He looked calmer, and his eyes shone with a hunter’s instinct. “That town, those guys with the planes and choppers and ships. We’re talking thousands of people. That would take a while, if you were doing it in secret.”
“Yah, you betcha,” Tom said, feeling his way along the implications of what he’d seen. “And that’s more evidence it’s not time travelers or aliens from another dimension — or even humans from an alternate history themselves.”
“They wouldn’t be talking English, or having garden parties, or using Black Hawks or any of that stuff. Well,” he conceded, “they might if they came from a history a lotlike ours, branching off fairly recently — but if they have, ah, hell, call it cross-time-line travel, then they should have a technology a lot more advanced than ours, because there’s nothing in our science that more than hints at it. From the evidence, I’d say it’s some bunch of people from here, here-and-now, who learned how to get over there a while ago. Learned how to do it once, with only one… machine or passageway or whatever.”
Tully snapped his fingers. “Gold,” he said. Tom looked at him. “Brother, you are a pure-minded soul. What’s the first thing you think of when the words California andhistory come together?”

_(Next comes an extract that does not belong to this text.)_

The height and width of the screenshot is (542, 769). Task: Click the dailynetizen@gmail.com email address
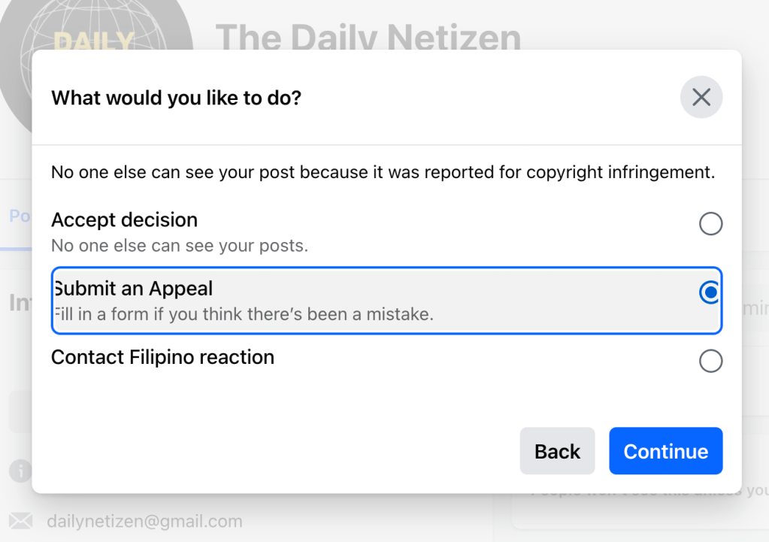(144, 521)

“The Gold Rush, by Jesus,” Tom said. “The days of old, the days of Gold, the days of ’49.”
Tully nodded, smiling a smug smile; evidently his natural spirits were returning. “Hell, half the towns in the Mother Lode country get more gold out of the rootin’-tootin’ 49er tourist stuff than they ever got out of the ground,” he said. “So say you’re Mister X — must have been a long time ago to build up all that stuff we saw on the disk — and you find out, somehow, that you can nip from here over to a California where “wealth” means “acorns”. What do you do? Call in our beloved Feds and have them take it all?You might, because you’re such a goddamned Boy Scout. Hell, I might, after wrestling with my conscience and wiping my sweaty palms. But how many would just get themselves a pan and a pick and a mule and head for the goldfields?”
Tom nodded, rubbing a big hand over his face. “And you’d want to recruit some help, too — you’d need a base over there, and support, logistics. Christ, though, what a racket, if you could keep it secret!”
Tully snapped his fingers again. “Two sets of ‘em,” he said. “Not one bunch using this other universe, two — one working against the other. That’s why our busts keep getting bombed and the people we want to arrest turn up dead. What would be your priority, if you were Mister X?”
“Keeping it secret,” Tom said. “That is, assuming I was the Mister X sort of perp.”
“Yeah, but this operation’s big and it’s been going on for a while. At a guess, at least twenty, thirty years, maybe more. By now, there’s thousands and thousands involved. From the look of it, there are tens of thousands of people living over there — you could see farming country off to the south of what should be Berkeley, and there were those fishing boats, and a couple of good-sized towns. So what happens when there are thousands involved in something like that?”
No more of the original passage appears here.